__Data for this task__.
— begin —

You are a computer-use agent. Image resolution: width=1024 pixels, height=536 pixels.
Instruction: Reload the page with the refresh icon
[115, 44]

— end —
— begin —

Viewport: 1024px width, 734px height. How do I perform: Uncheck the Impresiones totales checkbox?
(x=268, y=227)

— end —

__Exercise brief__.
Print the data from the line with "Viewport: 1024px width, 734px" up to and including the line with "(x=268, y=227)", with no changes.

__Task solution__.
Viewport: 1024px width, 734px height. How do I perform: Uncheck the Impresiones totales checkbox?
(x=268, y=227)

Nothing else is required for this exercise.